**Exercise instructions**: Identify all lines in the data containing the string "video". Copy them out.

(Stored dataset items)

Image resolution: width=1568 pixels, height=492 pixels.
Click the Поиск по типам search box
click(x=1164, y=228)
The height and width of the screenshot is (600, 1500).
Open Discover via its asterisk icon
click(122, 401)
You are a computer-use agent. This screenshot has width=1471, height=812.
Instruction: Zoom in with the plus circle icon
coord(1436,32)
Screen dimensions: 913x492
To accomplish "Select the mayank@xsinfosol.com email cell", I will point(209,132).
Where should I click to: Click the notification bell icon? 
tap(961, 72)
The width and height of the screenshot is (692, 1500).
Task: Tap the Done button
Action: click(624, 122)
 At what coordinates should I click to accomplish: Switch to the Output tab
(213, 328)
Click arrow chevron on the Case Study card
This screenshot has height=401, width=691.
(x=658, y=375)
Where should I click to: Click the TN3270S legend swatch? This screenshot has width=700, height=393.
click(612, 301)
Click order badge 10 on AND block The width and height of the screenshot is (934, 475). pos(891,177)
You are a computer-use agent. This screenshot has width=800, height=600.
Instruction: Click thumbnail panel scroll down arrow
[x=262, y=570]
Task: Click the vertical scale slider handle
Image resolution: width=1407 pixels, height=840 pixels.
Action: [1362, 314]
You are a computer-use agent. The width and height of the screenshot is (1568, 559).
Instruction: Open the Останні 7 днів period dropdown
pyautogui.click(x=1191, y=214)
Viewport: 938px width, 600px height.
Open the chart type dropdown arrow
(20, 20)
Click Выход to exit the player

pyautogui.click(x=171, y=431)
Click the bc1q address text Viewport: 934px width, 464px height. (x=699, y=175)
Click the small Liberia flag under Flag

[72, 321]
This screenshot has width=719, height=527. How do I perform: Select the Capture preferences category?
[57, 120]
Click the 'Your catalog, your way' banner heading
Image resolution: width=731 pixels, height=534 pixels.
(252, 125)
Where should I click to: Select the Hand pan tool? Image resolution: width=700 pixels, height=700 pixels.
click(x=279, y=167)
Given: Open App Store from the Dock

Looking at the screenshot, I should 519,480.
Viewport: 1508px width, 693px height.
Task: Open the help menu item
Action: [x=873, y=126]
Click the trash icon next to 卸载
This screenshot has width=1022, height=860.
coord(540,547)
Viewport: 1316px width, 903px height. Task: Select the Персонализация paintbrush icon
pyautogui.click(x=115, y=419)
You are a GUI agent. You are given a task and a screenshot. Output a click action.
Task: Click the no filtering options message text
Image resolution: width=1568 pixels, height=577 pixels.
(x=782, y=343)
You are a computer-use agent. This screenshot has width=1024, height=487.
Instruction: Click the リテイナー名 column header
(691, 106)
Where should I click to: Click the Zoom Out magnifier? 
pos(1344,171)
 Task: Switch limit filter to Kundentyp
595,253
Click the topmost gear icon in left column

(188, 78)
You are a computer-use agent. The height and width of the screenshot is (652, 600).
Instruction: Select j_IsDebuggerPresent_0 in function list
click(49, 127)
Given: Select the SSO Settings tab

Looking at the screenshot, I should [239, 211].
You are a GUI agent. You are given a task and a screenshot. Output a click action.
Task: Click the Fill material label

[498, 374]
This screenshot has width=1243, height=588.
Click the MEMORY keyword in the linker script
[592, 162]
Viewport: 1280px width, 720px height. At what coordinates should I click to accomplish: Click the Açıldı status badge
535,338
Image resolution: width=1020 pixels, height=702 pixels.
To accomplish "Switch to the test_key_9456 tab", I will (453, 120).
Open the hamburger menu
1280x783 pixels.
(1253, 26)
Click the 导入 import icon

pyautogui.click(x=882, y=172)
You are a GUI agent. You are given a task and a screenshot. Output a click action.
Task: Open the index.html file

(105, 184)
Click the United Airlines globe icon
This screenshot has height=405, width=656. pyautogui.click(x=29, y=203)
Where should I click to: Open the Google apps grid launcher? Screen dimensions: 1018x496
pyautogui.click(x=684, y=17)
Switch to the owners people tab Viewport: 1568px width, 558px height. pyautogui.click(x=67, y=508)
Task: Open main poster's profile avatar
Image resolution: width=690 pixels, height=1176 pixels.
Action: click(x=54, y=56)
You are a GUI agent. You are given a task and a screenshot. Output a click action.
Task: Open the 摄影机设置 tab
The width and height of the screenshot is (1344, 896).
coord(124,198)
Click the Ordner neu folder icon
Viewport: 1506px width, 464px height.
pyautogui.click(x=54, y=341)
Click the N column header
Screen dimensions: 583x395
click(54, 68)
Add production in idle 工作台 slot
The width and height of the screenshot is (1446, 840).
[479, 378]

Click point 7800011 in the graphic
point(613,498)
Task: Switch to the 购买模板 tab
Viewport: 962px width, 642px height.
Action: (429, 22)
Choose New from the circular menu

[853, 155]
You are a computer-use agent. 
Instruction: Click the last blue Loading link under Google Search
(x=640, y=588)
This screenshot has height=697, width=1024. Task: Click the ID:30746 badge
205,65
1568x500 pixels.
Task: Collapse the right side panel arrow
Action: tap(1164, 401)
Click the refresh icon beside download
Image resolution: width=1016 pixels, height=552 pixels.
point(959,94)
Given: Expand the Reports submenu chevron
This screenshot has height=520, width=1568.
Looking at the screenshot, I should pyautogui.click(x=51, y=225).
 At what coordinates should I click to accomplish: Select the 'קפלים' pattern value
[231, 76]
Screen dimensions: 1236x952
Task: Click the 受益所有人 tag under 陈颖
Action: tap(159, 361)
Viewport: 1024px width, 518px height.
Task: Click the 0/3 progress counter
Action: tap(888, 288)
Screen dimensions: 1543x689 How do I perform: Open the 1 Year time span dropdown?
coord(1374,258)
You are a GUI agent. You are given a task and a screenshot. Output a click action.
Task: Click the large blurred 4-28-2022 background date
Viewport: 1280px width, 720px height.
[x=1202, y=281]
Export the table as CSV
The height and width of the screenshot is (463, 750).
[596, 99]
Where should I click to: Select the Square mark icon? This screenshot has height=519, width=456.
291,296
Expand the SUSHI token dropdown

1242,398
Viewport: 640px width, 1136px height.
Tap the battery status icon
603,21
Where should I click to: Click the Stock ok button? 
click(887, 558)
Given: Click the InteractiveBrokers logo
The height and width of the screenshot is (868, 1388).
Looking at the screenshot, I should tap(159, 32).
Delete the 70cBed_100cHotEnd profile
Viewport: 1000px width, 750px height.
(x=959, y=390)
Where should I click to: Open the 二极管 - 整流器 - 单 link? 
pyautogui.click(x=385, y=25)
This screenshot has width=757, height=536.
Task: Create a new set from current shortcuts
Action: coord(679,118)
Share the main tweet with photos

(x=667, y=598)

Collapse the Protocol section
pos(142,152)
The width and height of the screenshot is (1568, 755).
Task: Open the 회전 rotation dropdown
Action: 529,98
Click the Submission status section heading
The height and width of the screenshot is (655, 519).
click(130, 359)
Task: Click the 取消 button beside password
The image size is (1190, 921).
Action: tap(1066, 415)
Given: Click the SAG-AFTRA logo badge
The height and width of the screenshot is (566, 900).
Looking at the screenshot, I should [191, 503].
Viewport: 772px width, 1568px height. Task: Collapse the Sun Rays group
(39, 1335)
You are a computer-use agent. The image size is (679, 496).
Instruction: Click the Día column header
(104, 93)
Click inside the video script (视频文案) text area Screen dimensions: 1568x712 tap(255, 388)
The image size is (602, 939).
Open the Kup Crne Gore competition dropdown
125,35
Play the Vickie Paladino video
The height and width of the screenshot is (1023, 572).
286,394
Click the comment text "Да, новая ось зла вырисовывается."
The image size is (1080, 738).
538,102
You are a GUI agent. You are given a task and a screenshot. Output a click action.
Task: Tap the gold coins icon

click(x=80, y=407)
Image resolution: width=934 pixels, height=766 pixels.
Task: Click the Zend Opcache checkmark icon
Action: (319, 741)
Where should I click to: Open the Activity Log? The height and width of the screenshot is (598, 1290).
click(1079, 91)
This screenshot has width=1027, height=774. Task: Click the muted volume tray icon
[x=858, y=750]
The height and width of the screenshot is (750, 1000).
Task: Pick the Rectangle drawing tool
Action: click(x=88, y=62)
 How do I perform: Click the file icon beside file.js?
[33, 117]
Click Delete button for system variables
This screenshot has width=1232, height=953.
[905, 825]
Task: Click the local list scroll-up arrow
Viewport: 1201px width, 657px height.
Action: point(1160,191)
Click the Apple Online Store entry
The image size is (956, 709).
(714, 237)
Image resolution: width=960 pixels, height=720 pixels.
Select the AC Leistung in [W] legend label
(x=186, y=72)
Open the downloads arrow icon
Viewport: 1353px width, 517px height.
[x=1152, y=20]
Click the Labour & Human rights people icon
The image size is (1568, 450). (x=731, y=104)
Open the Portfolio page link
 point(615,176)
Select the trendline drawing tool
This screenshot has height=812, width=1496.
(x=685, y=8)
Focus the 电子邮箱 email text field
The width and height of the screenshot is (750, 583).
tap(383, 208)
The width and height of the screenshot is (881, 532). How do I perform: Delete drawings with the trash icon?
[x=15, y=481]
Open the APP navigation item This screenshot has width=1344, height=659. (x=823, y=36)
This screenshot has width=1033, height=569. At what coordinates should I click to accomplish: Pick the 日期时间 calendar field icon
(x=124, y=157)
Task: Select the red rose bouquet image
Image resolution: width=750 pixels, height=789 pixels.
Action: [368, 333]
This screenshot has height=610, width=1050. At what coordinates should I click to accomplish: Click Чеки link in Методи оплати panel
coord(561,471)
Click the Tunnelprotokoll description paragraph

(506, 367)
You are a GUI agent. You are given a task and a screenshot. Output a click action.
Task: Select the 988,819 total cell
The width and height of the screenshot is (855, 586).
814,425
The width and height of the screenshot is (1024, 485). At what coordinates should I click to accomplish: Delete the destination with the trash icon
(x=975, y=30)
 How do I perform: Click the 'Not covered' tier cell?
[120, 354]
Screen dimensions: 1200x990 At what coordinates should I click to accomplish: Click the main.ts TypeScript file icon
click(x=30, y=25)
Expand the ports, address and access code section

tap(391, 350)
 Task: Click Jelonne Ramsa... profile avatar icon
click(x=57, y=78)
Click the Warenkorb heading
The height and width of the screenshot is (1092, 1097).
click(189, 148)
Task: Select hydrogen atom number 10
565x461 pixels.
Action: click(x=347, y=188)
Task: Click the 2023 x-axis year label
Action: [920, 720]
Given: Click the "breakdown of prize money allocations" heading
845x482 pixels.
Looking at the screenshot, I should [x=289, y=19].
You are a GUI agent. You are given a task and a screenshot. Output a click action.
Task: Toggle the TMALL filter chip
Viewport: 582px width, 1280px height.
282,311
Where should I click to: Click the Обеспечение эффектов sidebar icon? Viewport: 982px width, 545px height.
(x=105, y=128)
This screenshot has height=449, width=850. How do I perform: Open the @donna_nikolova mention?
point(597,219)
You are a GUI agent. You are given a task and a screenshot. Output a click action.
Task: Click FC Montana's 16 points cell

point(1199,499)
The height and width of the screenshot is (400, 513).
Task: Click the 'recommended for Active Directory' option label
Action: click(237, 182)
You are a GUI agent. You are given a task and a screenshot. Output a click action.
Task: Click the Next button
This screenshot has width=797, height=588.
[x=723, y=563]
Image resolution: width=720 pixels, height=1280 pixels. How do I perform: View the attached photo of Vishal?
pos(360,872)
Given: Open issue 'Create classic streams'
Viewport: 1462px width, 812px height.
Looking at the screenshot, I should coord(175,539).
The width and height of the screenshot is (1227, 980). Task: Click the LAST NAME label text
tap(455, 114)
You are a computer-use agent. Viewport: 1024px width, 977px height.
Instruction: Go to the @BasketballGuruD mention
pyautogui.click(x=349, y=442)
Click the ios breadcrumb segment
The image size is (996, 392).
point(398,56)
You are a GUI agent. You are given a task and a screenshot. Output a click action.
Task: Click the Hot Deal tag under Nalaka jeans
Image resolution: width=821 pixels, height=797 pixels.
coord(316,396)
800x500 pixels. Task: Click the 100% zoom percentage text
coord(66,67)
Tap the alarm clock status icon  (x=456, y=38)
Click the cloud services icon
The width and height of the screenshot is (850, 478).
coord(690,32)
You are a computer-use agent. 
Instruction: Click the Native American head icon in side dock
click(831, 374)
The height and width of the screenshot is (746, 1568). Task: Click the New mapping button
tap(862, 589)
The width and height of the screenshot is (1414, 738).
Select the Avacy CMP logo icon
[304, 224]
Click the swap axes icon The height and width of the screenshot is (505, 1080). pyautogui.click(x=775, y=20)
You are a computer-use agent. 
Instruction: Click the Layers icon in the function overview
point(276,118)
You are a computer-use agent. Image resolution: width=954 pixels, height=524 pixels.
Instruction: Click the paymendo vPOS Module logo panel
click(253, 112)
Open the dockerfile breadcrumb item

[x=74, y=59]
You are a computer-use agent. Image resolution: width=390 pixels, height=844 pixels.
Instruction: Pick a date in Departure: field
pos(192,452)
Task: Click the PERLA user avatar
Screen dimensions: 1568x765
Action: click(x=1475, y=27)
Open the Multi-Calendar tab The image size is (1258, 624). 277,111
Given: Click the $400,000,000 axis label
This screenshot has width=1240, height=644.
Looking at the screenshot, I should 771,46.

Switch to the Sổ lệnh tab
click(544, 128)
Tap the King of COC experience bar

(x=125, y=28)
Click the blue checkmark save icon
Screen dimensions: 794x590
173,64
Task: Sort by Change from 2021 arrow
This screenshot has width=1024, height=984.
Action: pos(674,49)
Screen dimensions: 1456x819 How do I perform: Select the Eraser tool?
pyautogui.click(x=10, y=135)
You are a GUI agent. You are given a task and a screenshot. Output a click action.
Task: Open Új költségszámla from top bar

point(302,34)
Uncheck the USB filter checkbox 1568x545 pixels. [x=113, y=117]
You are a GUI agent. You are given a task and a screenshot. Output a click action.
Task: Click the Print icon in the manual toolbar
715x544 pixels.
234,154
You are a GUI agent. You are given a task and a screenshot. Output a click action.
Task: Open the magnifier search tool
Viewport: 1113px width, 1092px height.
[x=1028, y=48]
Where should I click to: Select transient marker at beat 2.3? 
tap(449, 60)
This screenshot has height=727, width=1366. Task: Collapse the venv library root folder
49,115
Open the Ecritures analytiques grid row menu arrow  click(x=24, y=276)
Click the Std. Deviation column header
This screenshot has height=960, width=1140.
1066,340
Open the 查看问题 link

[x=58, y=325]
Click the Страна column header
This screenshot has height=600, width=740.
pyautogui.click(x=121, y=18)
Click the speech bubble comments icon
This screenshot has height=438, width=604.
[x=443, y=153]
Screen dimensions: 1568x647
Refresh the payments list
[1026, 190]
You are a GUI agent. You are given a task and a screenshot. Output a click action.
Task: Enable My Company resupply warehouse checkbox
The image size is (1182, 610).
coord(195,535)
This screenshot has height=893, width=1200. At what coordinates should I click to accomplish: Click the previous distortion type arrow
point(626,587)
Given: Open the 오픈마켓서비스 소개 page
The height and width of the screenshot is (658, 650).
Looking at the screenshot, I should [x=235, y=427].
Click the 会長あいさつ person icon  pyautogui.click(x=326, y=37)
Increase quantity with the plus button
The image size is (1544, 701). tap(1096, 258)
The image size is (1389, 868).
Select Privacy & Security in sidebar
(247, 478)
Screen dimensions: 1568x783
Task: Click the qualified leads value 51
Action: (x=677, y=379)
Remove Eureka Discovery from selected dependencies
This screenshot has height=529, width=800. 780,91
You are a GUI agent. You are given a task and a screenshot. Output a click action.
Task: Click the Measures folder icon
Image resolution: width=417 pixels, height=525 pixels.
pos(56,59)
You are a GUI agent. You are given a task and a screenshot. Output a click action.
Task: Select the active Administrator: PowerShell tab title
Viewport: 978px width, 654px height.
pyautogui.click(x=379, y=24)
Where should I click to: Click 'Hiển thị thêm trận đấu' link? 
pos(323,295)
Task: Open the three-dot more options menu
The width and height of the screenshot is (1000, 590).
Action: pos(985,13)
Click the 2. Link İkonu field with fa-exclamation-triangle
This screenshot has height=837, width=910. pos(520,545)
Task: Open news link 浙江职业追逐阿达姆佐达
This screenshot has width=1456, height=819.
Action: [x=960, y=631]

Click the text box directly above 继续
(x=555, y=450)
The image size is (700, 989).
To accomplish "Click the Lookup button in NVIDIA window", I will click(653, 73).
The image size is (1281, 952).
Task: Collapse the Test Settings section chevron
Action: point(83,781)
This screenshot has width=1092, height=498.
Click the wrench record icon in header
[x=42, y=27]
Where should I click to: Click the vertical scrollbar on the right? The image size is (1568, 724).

**Solution for this problem**:
Click inside the video script (视频文案) text area Screen dimensions: 1568x712 tap(255, 388)
Play the Vickie Paladino video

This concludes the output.